Si le socle semble bien nu actuellement, c’est parce que des malfaiteurs ont déjà volé sa plaque commémorative en bronze.
Si le socle semble bien nu actuellement, c’est parce que des malfaiteurs ont déjà volé sa plaque commémorative en bronze.

Québec insolite: à quoi sert ce socle de pierre à Beauport?

Cet été, Le Soleil braque ses projecteurs sur certains détails inusités de la ville de Québec et de ses environs. Parce que notre belle capitale cultive sa part d’insolite, parce que derrière chacune de ces curiosités se cache une histoire qui mérite d’être racontée. Aujourd’hui : un monument, mais pourquoi?

Il s’élève au coin de la côte Saint-Grégoire et de la rue de la Terrasse-Cadieux, aux abords de la falaise. On l’a entouré de clôture et de béton afin que les passants puissent l’admirer en toute sécurité. Sur sa façade, une zone rectangulaire légèrement décolorée. Une plaque fantôme? Ou peut-être une statue disparue? Le petit socle de pierre semble important, mais qu’en est-il réellement?

À la Ville de Québec, on confirme au Soleil que le monument de pierre, inauguré en 1953, n’a jamais arboré de statue, mais plutôt une plaque commémorant la bataille de Montmorency. Événement historique majeur dans l’histoire de Beauport, cette bataille est survenue le 31 juillet 1759, soit quelques semaines avant la fameuse bataille sur les plaines d’Abraham. La bataille de Montmorency est «la plus grande victoire française au cours du siège de Québec». Elle a coûté la vie et blessé plus de 400 soldats anglais et 40 soldats français.

Si le socle semble bien nu actuellement, c’est parce que des malfaiteurs ont déjà volé, en 2014 et à nouveau en 2016, sa plaque commémorative en bronze. Bien que la colonne de pierre ainsi que sa structure soient la propriété de la Ville de Québec, la plaque qui commémore un événement du patrimoine canadien appartient quant à elle à Parcs Canada, qui collabore avec la Commission des lieux et monuments historiques du Canada (CLMHC).

Selon Parcs Canada, la plaque de bronze n’a pas été réinstallée depuis car, quand il y a vol, le remplacement de la plaque doit suivre tout un processus administratif qui varie «en fonction du temps et des ressources disponibles».

Après avoir déclaré le vol aux services de police, Parcs Canada fait la demande d’une nouvelle plaque auprès de la CLMHC. À travers le dédale administratif, la future plaque doit, dans certains cas, être revue afin de s’assurer que son texte corresponde bel et bien aux données que l’on possède aujourd’hui sur le sujet. «La préparation d’un texte de plaque révisé par des historiens nécessite un travail important de recherche, de rédaction et de politique, et peut impliquer des processus de consultation, d’examen et d’approbation externes», explique Kimberly Labar, relationniste pour Parcs Canada.

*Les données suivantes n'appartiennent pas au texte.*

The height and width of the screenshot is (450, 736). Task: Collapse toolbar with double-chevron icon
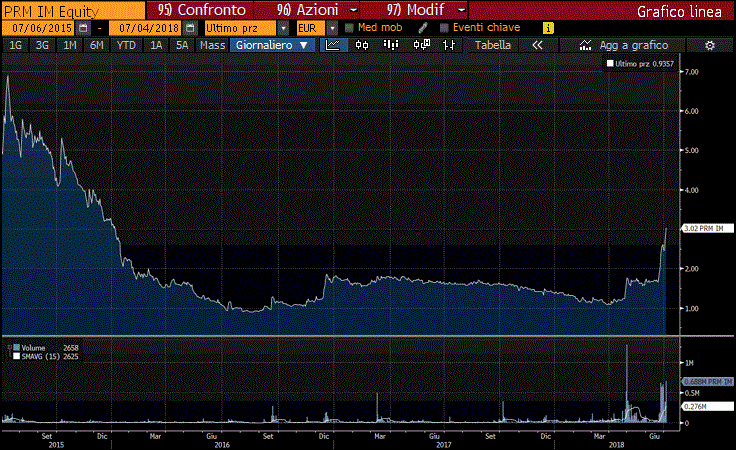click(x=537, y=45)
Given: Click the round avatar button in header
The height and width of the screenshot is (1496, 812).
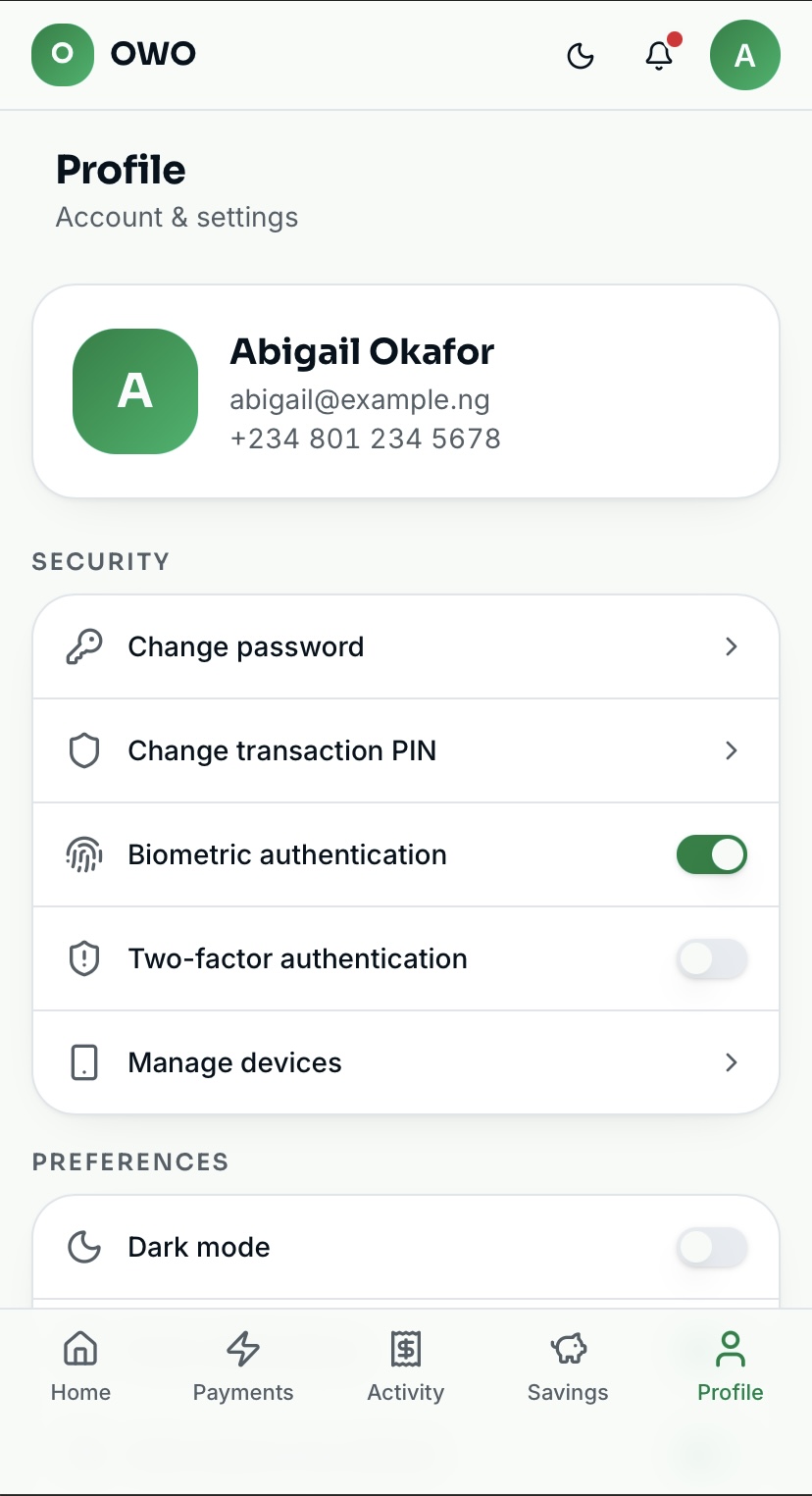Looking at the screenshot, I should 745,55.
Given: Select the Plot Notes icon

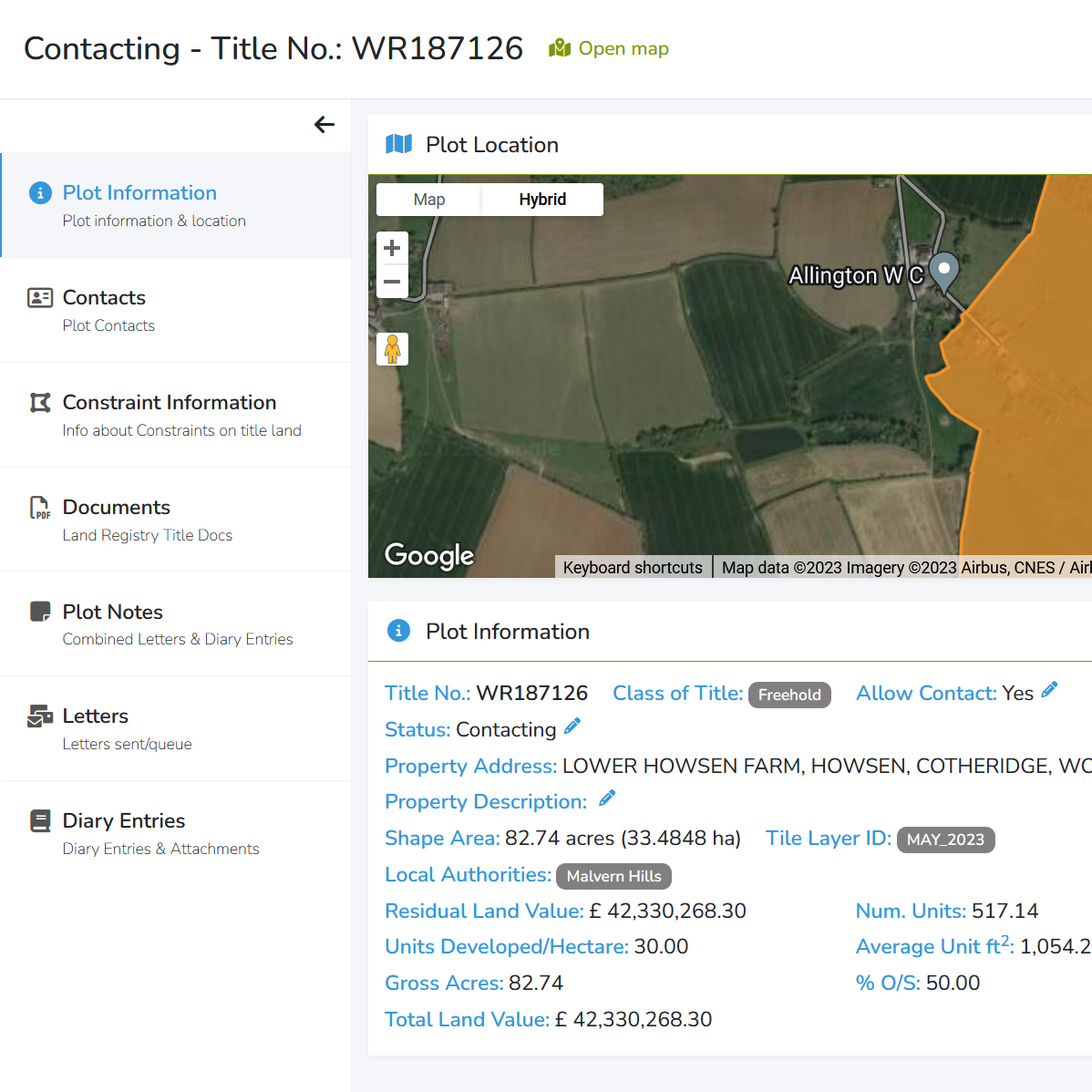Looking at the screenshot, I should pos(39,612).
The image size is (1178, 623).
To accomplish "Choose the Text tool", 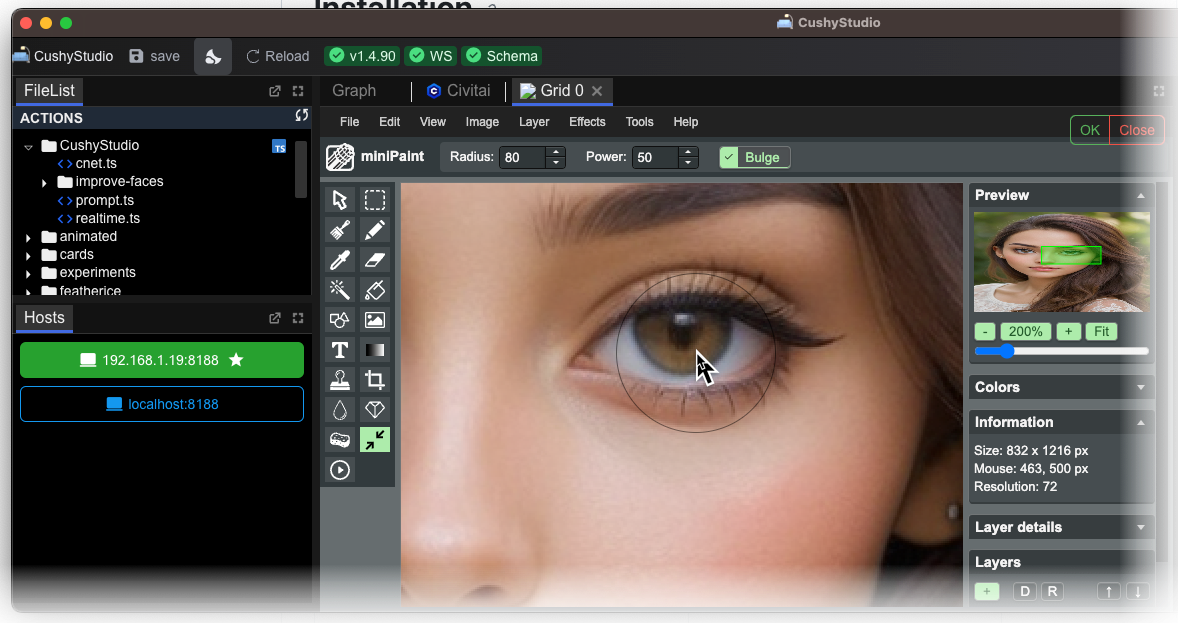I will tap(340, 350).
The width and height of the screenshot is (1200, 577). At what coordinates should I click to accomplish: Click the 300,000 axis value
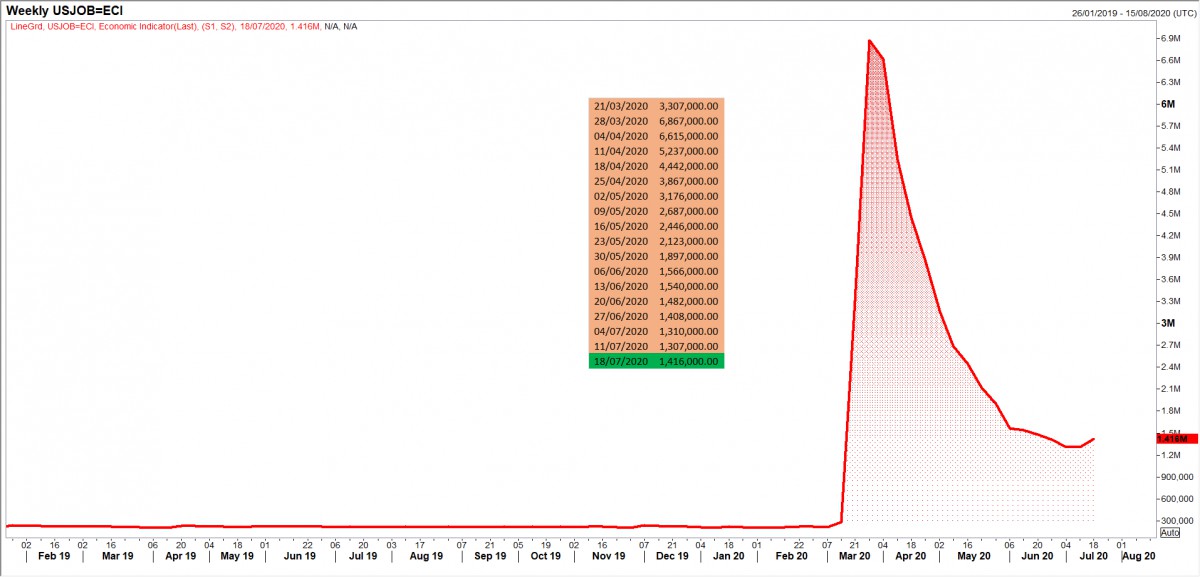pos(1177,521)
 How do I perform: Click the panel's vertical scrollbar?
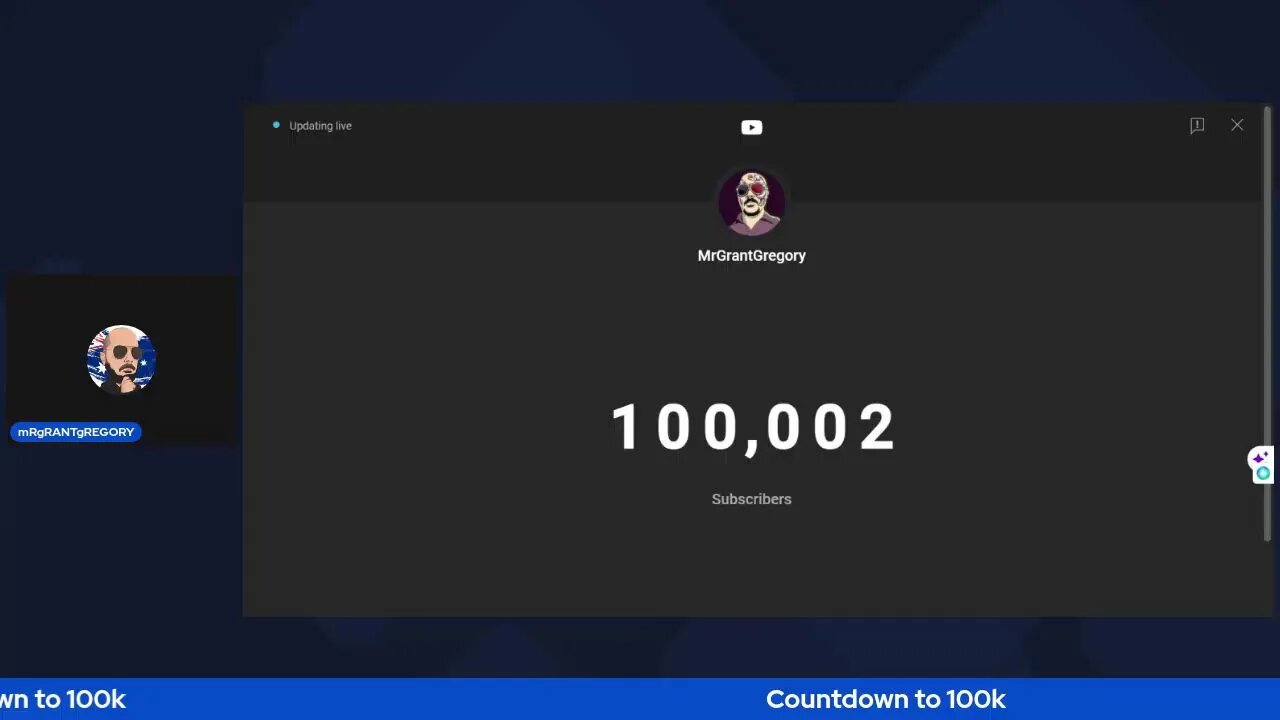coord(1267,325)
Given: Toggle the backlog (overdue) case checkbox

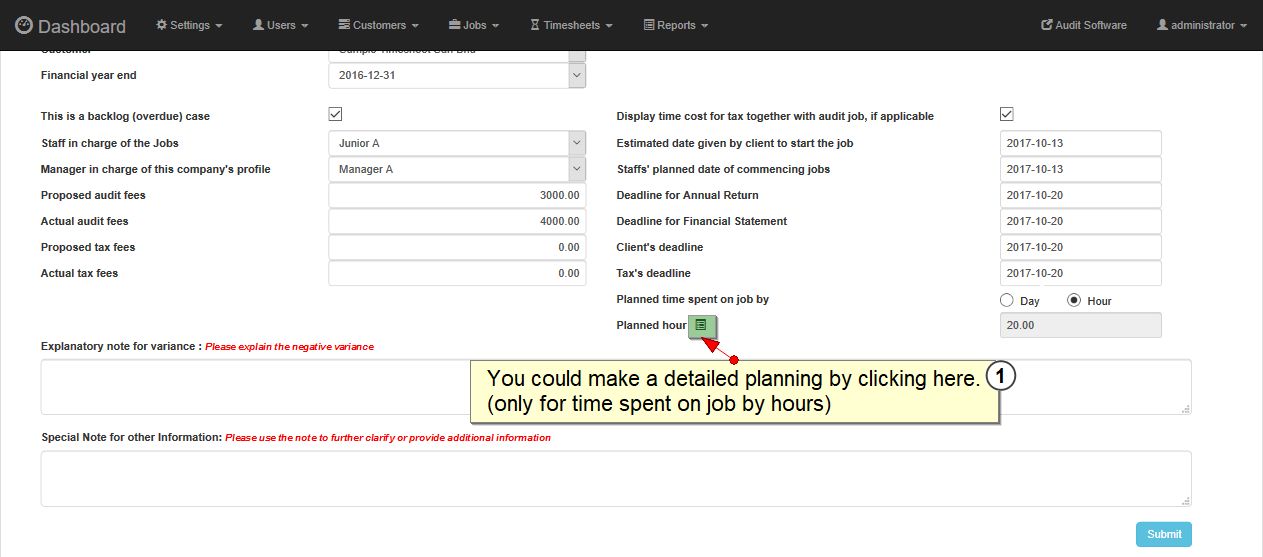Looking at the screenshot, I should pos(336,115).
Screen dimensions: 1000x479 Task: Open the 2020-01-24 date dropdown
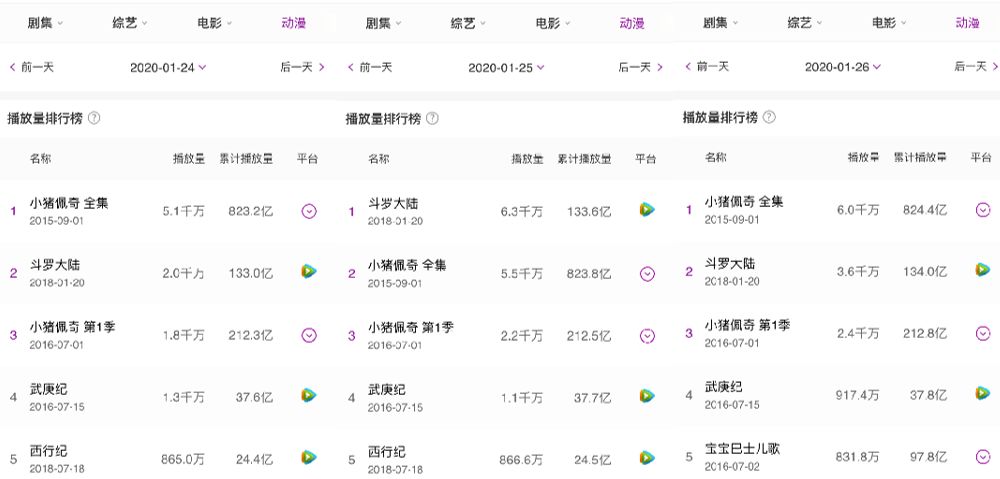pos(168,68)
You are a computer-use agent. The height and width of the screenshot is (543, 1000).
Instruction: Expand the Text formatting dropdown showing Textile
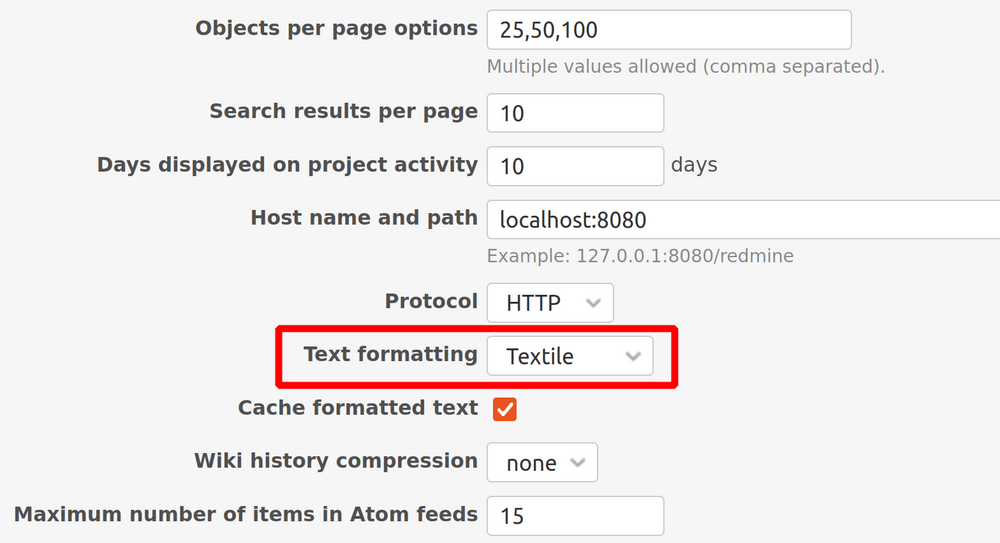569,356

La CLMHC et Parcs Canada utilisent la plaque de bronze comme façon de commémorer un événement depuis 1920. Les organismes fédéraux expliquent toutefois explorer «présentement les options de nouvelles formes de commémoration afin d’élargir la portée des désignations et les façons dont l’histoire est rappelée et partagée.»

Retour historique

Lorsque les troupes anglaises entrent dans le fleuve Saint-Laurent afin de conquérir Québec, elles s’installent tout d’abord sur la pointe de l’île d’Orléans, à la pointe de Lévy et à l’est de la chute Montmorency. Les troupes françaises se déploieront alors sur la côte de Beauport.

La bataille est déjà bien amorcée lorsque, le 31 juillet 1759, le général anglais Wolfe décide d’ouvrir le feu avec plus de 80 canons au bas de la côte de Beauport. Les soldats français, accompagnés de miliciens canadiens et de leurs alliés autochtones, répliquent. Plus de mille soldats anglais tentent alors d’escalader la falaise.

En appui à l’armée française, le ciel se met à gronder et un orage éclate. Les soldats britanniques, assaillis par les balles, tentent en vain de gravir la côte abrupte et glissante. Le général Wolfe ordonne alors à ses troupes au front de se retirer rapidement. C’est la victoire pour le marquis de Montcalm et ses troupes françaises.

Quelques semaines plus tard, le 13 septembre 1759, ce sont les troupes anglaises qui crient victoire sur les plaines d’Abraham alors que Québec capitule.

Selon la Ville de Québec, l’intersection de la côte Saint-Grégoire et de la rue de la Terrasse-Cadieux est d’autant plus significative qu’on y a déjà retrouvé, dans la falaise, des vestiges de la fameuse bataille.